The Cambridge Philosophical Society has its roots in the Earth Sciences, with all three of our founders (Edward Clarke, Adam Sedgwick and John Stevens Henslow) being engaged in geology at the University of Cambridge. Professor Marian Holness FRS in the Department of Earth Sciences at the University of Cambridge and Fellow at Trinity College Cambridge explores the geological and social history under our feet with some surprising finds.

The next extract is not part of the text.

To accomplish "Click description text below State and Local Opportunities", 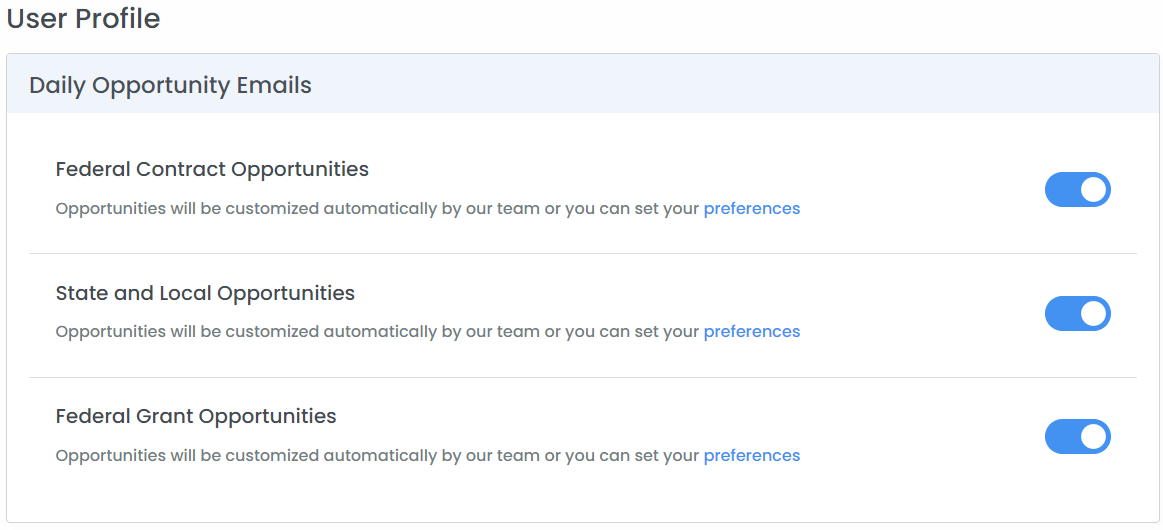I will point(428,332).
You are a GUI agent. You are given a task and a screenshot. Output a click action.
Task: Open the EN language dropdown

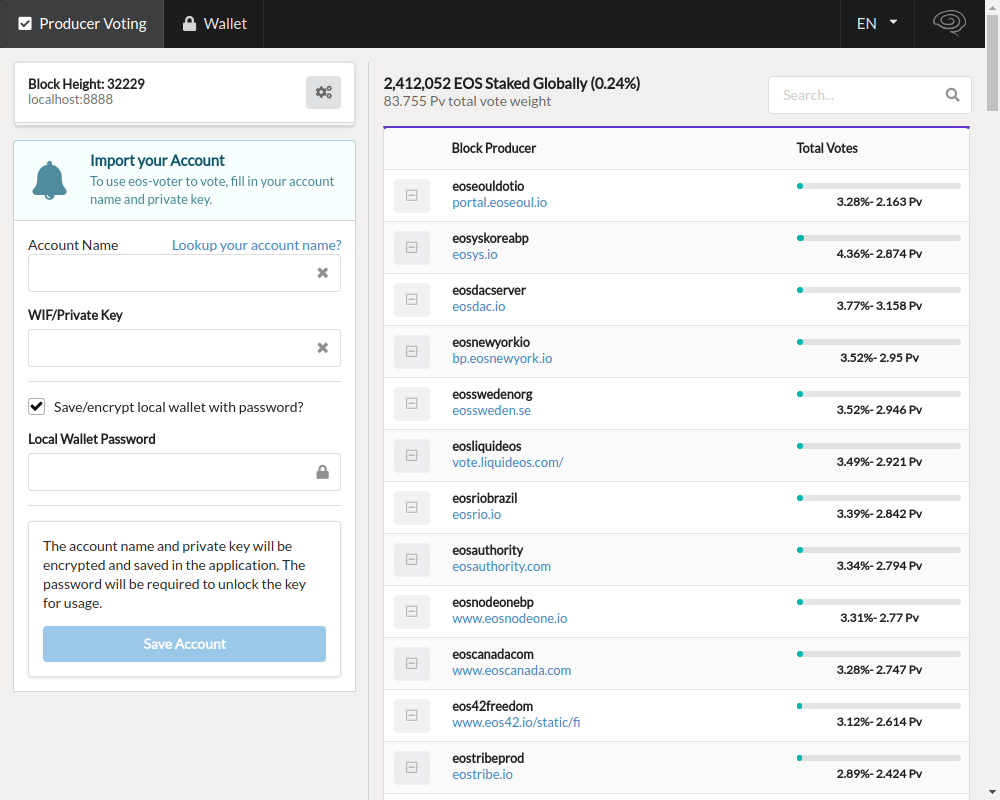tap(876, 23)
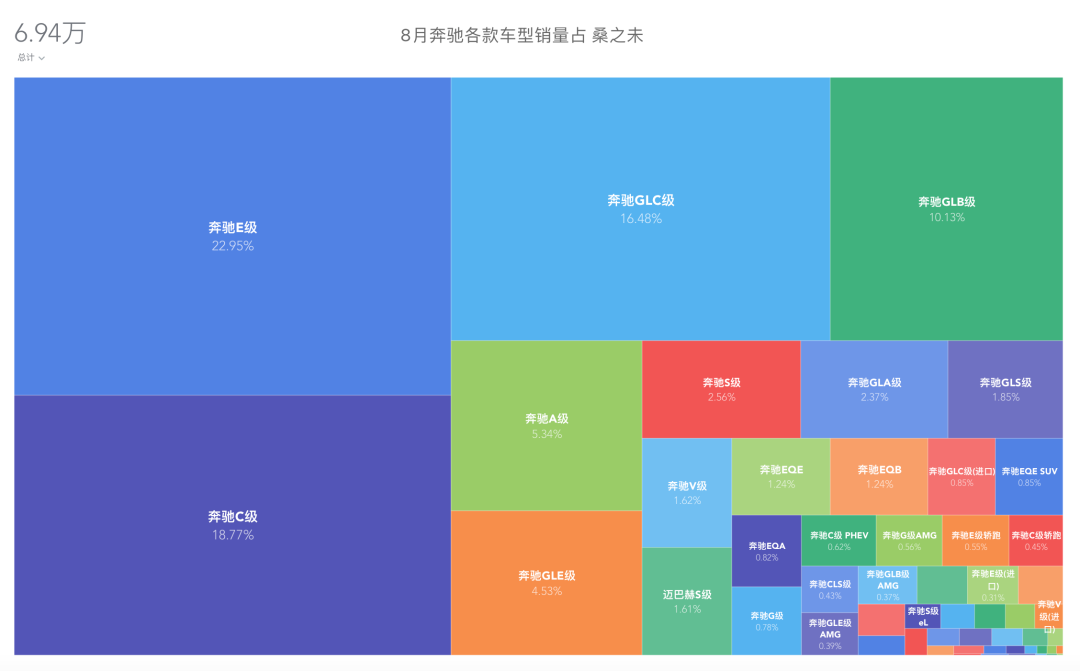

The cobbled area outside Trinity College Great Gate is a useful area to park lorries making deliveries to the college, and also commonly hosts groups of tourists admiring the Gate and the statues above it. What is less recognised is the enormous scientific and historical interest of the cobbles themselves. Even a cursory glance from a non-specialist shows that there is a huge range of colours in the cobbles and that they are clearly natural materials with no evidence of them being cut into shape. A closer look tells us that there are many different rock types, most of which are not found anywhere near Cambridge with the source of a couple of types that can be confidently placed in southern Norway. These cobbles are most likely to have been laid in the sixteenth century, re-used from an older road down to the river - the makers of that road collected the cobbles from nearby fields, deposited there by glaciers during the greatest Ice Age almost half a million years ago. That we can see Norwegian rocks tells us that this huge ice sheet must have travelled from Scandinavia across the North Sea, ending up in East Anglia.
Video courtesy of Trinity College Cambridge.
Photo: Not all that glitters is gold: a larvikite cobble from Norway, with its characteristic iridescent grains of feldspar.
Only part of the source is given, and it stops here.